I wrote about the 1997 BART strike in its time, arguing that:

If the BART workers were interested in gaining some real class-wide solidarity, their cause would have been far better served, and the strike would have been over in an hour or two, if they had merely continued to run the trains BUT REFUSED TO COLLECT FARES! Of course, BART's hated and idiotic fare collection system, which must waste thousands of human hours per year as we all struggle to feed paper money into its recalcitrant jaws, is really designed to prevent this kind of working class solidarity. With one station attendant at each gate area at most, a fare strike would be easily stopped by police intervention, unlike the MUNI, which is still designed to give the driver discretionary power over fare collection. Automated fare systems clearly have nothing to do with convenience or public service, and everything to do with pre-empting working class solidarity over the fare box and other types of popular resistance to unjustified and unnecessary fares.

BART workers could have promoted a class solidarity by contesting the direction of BART, resisting the absurdly wasteful expansion to the SF Airport, and insisting on integration with Caltrain, MUNI and other transit systems. But the unions are as afraid of that kind of larger political agenda, and in the case of BART unions in particular, the gravy train is pretty tasty, so why rock the boat? As BART commandeers more and more available transit funding in the Bay Area, there is more for BART workers, too, which is good for the bottom line of the unions that represent them, and their well-paid executives.

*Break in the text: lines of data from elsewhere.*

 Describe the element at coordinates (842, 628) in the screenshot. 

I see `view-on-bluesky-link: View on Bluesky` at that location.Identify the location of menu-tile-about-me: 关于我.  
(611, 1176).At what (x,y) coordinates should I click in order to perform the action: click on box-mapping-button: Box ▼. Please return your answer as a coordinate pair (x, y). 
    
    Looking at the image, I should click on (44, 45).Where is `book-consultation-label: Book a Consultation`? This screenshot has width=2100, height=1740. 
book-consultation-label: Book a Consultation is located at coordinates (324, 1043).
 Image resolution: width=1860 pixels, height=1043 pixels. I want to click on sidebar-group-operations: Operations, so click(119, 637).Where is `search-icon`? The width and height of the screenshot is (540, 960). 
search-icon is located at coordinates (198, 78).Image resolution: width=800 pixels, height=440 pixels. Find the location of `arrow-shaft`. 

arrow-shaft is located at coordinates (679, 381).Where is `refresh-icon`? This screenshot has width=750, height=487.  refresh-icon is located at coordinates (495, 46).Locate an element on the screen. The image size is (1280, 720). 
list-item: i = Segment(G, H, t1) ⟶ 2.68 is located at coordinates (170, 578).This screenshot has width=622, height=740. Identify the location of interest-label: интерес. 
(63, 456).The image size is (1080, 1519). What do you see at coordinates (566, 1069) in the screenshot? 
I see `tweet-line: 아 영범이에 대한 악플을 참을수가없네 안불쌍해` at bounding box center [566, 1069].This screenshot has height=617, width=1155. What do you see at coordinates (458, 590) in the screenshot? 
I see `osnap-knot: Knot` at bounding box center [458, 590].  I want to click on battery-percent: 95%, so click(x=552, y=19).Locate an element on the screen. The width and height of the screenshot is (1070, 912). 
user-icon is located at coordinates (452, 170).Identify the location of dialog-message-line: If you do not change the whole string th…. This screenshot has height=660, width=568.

I hope the BART strike ends quickly, or somehow changes its spots and becomes a more generalized effort to challenge the way we live. Absent the latter rather unlikely scenario, I hope the workers will stave off the worst take-aways, and maintain their wages and conditions. In a culture hostile to the working class while glorifying work, it's only fitting that the people who actually have leverage succeed, even in the limited terms of a labor aristocracy, a trade union organized for its members betterment, not the broader class of which it's a part. Meanwhile, the rest of us, transit geeks, cyclists, and others, can take this opportunity to reflect on what a truly self-managed, reorganized transit universe might look like.